You’ll need to be self-sufficient during your stay at the Domes, bringing your own food. Support local businesses and stock up in the town of Wauchope on your drive-in (and grab some pastries and coffee at Baked Culture while you’re at it). There’s a stovetop, fridge (stocked as per a mini bar), BBQs, lanterns and mozzie coils, and you can even order DIY S’More packs for fireside fun. The interiors of the Domes have a cosy, stylish fit-out, with a modern bathroom (and a proper flushing toilet—none of that drop bush toilet stuff). As there’s no mobile reception, pack a good book or make the most of treasures that lie waiting to be discovered at every turn: a bed chest full of board games, a cupboard crammed with retro DVDs, a stargazing telescope (the skies are ablaze come night time). Many of these activities are ideal for couples, but there’s plenty on offer for solo travellers, such as yoga mats, locally-made face masks and bath bombs for hot tub soaks. 

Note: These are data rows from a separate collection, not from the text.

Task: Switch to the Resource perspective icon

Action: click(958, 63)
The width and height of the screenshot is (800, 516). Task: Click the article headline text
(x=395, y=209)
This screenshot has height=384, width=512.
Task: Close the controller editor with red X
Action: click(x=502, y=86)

It’s these thoughtful human touches that reinforce the benefit of making a responsible travel choice by booking local and giving your money to a tourism operator in the Greater Port Macquarie Region, such as Tom’s Creek Nature Domes. The owners are still working on the property following the setbacks of COVID-19, and flooding in the region —a new series of Domes designed with families and groups in mind is under construction, along with an open-air, barn-style dining hall and garden stage. Once ready, the venue will be ideal for wedding celebrations, with wedding parties able to book out the property. They’ve already got one couple—who honeymooned at the Domes—ready and waiting. Just need to train up the llamas for ring-bearer duties! 

An abundance of favourite moments come to mind from my two-night stay at Tom’s Creek: sipping champagne and gourmet picnicking at the top of a hill on a giant swing under a tree, with a bird’s eye view of the entire property (the ‘Mountain Top picnic’ is a must-do activity add on during your stay), lying on a deckchair at night wrapped in a blanket gazing up at starry constellations and eating hot melted marshmallows, to revelling in the joys of travellers before me, scrawled on notes in a jar of wishes left by the telescope (you’re encouraged to write your own to add to the jar). But I’ll leave you with a gratitude journal entry I made while staying there. I will preface this by saying that I don’t actually keep a gratitude journal, but Tom’s Creek Nature Domes is just the kind of place that makes you want to start one. And so, waking up on my second morning at Tom’s —lacking any 4G bars to facilitate my bad habit of a morning Instagram scroll—I finally opened up a notebook and made my first journal entry:

‘I am grateful to wake up after a deep sleep and breathe in the biggest breaths of this clean air, purified by nature and scented with eucalyptus and rain. I am grateful for this steaming hot coffee brewed on a fire. I feel accomplished at having made myself. I am grateful for the skittish sheep that made me laugh as I enjoyed a long nature walk at dawn and the animated billy goats and friendly llamas overlooking my shoulder as I write this: agreeable company for any solo traveller. I’m grateful for total peace, absolute stillness.” 

Off-grid holiday status: unlocked.

Where: Tom’s Creek Nature Domes, Port Macquarie, 2001 Toms Creek Rd
Price: $450 per night, book at the Natura Domes website.